**Supplied information:**
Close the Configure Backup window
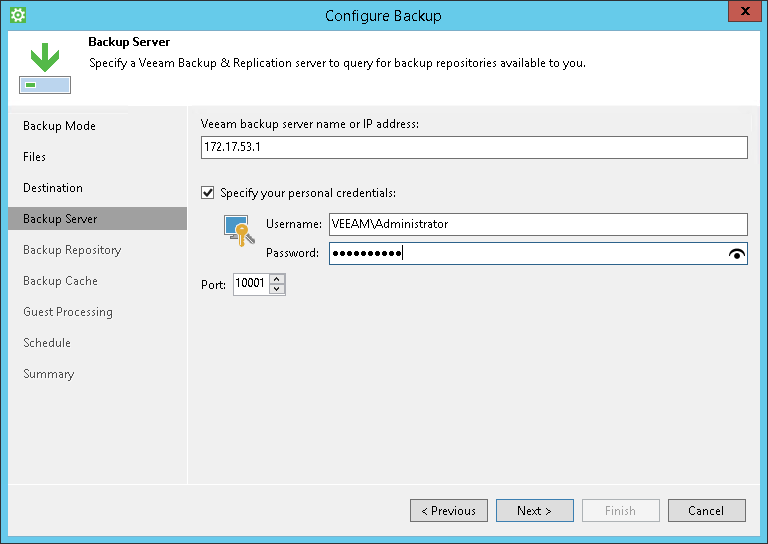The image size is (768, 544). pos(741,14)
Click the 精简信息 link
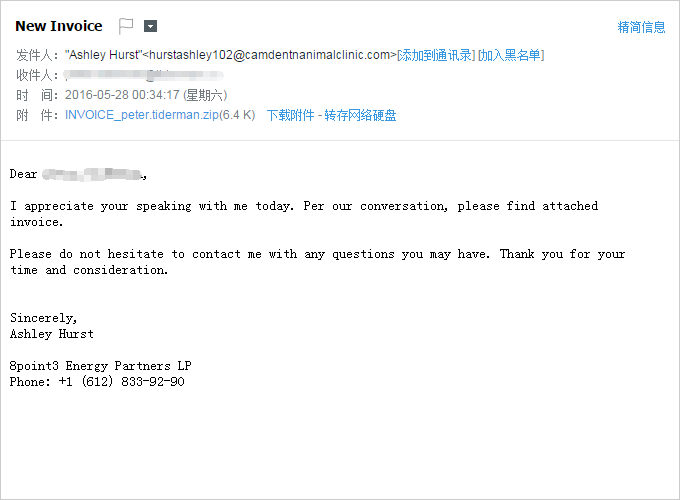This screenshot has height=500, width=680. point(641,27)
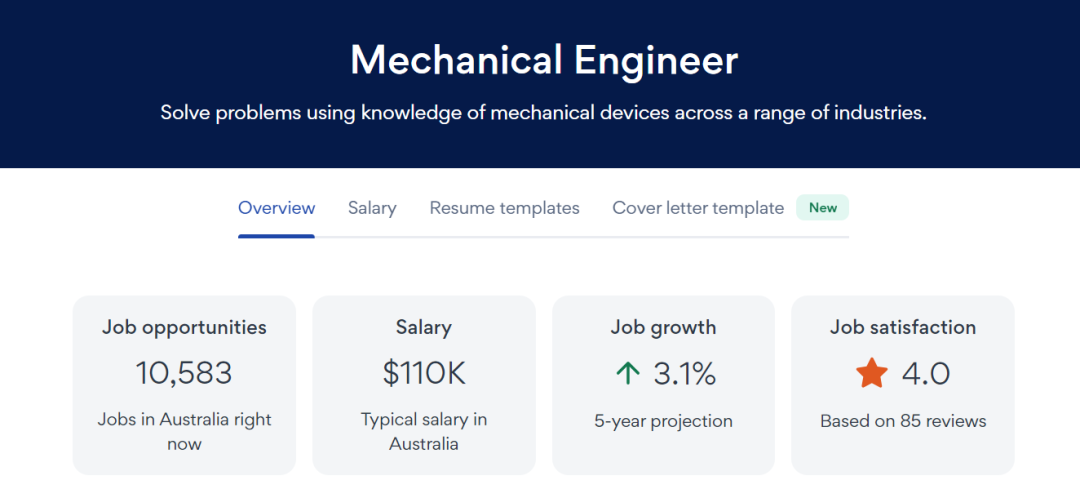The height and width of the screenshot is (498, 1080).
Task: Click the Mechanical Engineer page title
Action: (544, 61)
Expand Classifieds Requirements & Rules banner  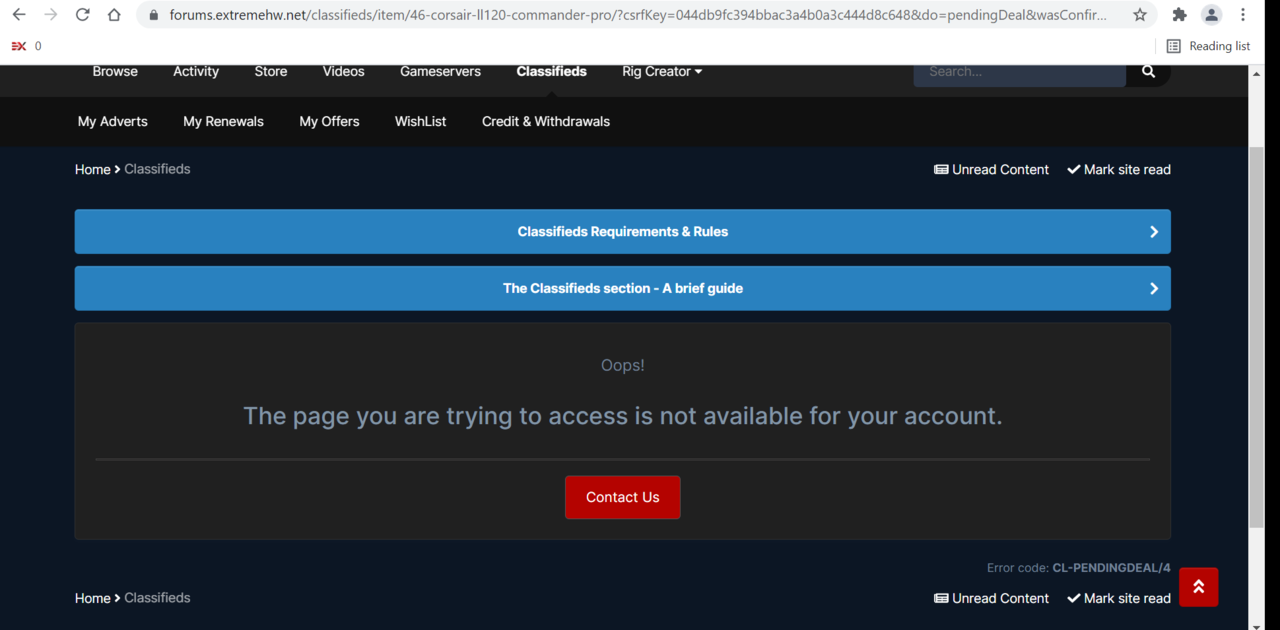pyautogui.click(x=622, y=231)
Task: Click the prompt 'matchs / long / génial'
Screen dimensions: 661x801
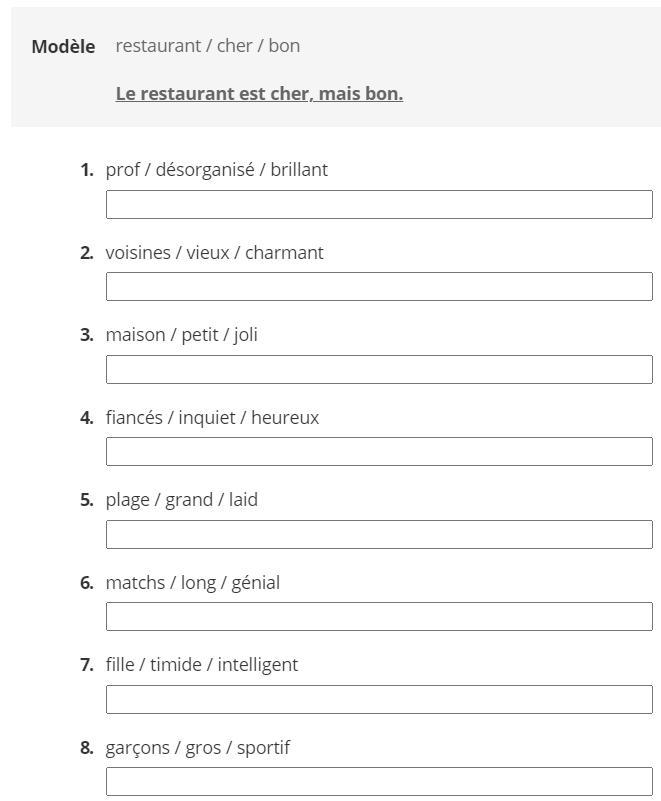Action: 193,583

**Assignment:** Working down from the line with "Task: Click the prompt", copy each line exactly until the last line of the entries, which is also included. Omit the pictures.

**Your solution:**
Task: Click the prompt 'matchs / long / génial'
Screen dimensions: 661x801
Action: 193,583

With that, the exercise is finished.